►

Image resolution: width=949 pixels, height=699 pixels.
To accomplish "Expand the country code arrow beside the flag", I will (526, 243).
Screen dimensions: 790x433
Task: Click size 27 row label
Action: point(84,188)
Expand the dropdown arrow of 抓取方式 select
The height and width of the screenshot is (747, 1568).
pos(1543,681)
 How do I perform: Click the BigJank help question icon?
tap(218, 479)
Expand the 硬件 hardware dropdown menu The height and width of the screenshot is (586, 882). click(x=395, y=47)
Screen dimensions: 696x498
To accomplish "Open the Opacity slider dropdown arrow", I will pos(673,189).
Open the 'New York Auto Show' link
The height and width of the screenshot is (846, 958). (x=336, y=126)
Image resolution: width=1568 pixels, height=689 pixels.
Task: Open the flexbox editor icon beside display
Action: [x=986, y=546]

◄

* [Set problem]: Reproduce all of the material above line for line, keeping every character unchanged.

* [Solution]:
Image resolution: width=949 pixels, height=699 pixels.
To accomplish "Expand the country code arrow beside the flag", I will (526, 243).
Screen dimensions: 790x433
Task: Click size 27 row label
Action: point(84,188)
Expand the dropdown arrow of 抓取方式 select
The height and width of the screenshot is (747, 1568).
pos(1543,681)
 How do I perform: Click the BigJank help question icon?
tap(218, 479)
Expand the 硬件 hardware dropdown menu The height and width of the screenshot is (586, 882). click(x=395, y=47)
Screen dimensions: 696x498
To accomplish "Open the Opacity slider dropdown arrow", I will pos(673,189).
Open the 'New York Auto Show' link
The height and width of the screenshot is (846, 958). (x=336, y=126)
Image resolution: width=1568 pixels, height=689 pixels.
Task: Open the flexbox editor icon beside display
Action: [x=986, y=546]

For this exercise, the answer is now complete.